Try it:
Return the records below character for character.

Collected data entries:
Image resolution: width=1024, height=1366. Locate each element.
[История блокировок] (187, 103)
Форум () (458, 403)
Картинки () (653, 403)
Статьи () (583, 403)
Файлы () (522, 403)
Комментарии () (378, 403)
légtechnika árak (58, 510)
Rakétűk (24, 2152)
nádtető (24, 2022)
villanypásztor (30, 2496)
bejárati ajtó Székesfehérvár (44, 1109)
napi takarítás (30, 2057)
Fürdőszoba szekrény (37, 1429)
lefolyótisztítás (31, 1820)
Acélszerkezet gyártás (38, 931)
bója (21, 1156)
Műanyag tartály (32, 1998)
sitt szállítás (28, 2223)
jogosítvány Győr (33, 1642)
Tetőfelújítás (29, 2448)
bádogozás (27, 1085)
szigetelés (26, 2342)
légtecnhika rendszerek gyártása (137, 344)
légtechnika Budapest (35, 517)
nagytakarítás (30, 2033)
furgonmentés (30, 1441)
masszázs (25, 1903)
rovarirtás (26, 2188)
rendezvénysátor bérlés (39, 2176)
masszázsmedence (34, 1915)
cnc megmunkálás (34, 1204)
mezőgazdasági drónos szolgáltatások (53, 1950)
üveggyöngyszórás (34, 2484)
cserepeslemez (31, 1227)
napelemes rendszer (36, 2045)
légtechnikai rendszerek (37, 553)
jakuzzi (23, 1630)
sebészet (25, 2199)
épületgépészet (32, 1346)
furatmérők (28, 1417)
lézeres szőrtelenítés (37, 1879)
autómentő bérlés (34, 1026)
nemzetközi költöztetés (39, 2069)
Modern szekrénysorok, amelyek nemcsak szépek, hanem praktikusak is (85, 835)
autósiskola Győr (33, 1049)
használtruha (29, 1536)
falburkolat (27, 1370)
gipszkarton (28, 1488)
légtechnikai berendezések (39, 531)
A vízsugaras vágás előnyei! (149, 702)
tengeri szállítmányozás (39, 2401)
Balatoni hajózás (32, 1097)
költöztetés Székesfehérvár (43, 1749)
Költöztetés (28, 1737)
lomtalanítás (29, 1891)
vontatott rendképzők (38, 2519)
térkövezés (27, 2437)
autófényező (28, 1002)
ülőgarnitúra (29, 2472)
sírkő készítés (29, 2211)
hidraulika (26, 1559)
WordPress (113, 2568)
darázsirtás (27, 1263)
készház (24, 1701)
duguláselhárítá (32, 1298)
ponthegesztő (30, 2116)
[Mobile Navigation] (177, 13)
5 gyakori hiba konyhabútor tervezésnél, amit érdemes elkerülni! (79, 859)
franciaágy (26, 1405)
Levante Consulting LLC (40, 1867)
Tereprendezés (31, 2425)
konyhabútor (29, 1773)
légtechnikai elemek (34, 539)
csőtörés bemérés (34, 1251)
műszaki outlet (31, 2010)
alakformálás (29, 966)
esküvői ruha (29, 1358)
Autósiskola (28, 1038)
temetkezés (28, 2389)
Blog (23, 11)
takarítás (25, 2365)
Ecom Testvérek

Solution:
Image resolution: width=1024, height=1366. Locate each element.
[История блокировок] (187, 103)
Форум () (458, 403)
Картинки () (653, 403)
Статьи () (583, 403)
Файлы () (522, 403)
Комментарии () (378, 403)
légtechnika árak (58, 510)
Rakétűk (24, 2152)
nádtető (24, 2022)
villanypásztor (30, 2496)
bejárati ajtó Székesfehérvár (44, 1109)
napi takarítás (30, 2057)
Fürdőszoba szekrény (37, 1429)
lefolyótisztítás (31, 1820)
Acélszerkezet gyártás (38, 931)
bója (21, 1156)
Műanyag tartály (32, 1998)
sitt szállítás (28, 2223)
jogosítvány Győr (33, 1642)
Tetőfelújítás (29, 2448)
bádogozás (27, 1085)
szigetelés (26, 2342)
légtecnhika rendszerek gyártása (137, 344)
légtechnika Budapest (35, 517)
nagytakarítás (30, 2033)
furgonmentés (30, 1441)
masszázs (25, 1903)
rovarirtás (26, 2188)
rendezvénysátor bérlés (39, 2176)
masszázsmedence (34, 1915)
cnc megmunkálás (34, 1204)
mezőgazdasági drónos szolgáltatások (53, 1950)
üveggyöngyszórás (34, 2484)
cserepeslemez (31, 1227)
napelemes rendszer (36, 2045)
légtechnikai rendszerek (37, 553)
jakuzzi (23, 1630)
sebészet (25, 2199)
épületgépészet (32, 1346)
furatmérők (28, 1417)
lézeres szőrtelenítés (37, 1879)
autómentő bérlés (34, 1026)
nemzetközi költöztetés (39, 2069)
Modern szekrénysorok, amelyek nemcsak szépek, hanem praktikusak is (85, 835)
autósiskola Győr (33, 1049)
használtruha (29, 1536)
falburkolat (27, 1370)
gipszkarton (28, 1488)
légtechnikai berendezések (39, 531)
A vízsugaras vágás előnyei! (149, 702)
tengeri szállítmányozás (39, 2401)
Balatoni hajózás (32, 1097)
költöztetés Székesfehérvár (43, 1749)
Költöztetés (28, 1737)
lomtalanítás (29, 1891)
vontatott rendképzők (38, 2519)
térkövezés (27, 2437)
autófényező (28, 1002)
ülőgarnitúra (29, 2472)
sírkő készítés (29, 2211)
hidraulika (26, 1559)
WordPress (113, 2568)
darázsirtás (27, 1263)
készház (24, 1701)
duguláselhárítá (32, 1298)
ponthegesztő (30, 2116)
[Mobile Navigation] (177, 13)
5 gyakori hiba konyhabútor tervezésnél, amit érdemes elkerülni! (79, 859)
franciaágy (26, 1405)
Levante Consulting LLC (40, 1867)
Tereprendezés (31, 2425)
konyhabútor (29, 1773)
légtechnikai elemek (34, 539)
csőtörés bemérés (34, 1251)
műszaki outlet (31, 2010)
alakformálás (29, 966)
esküvői ruha (29, 1358)
Autósiskola (28, 1038)
temetkezés (28, 2389)
Blog (23, 11)
takarítás (25, 2365)
Ecom Testvérek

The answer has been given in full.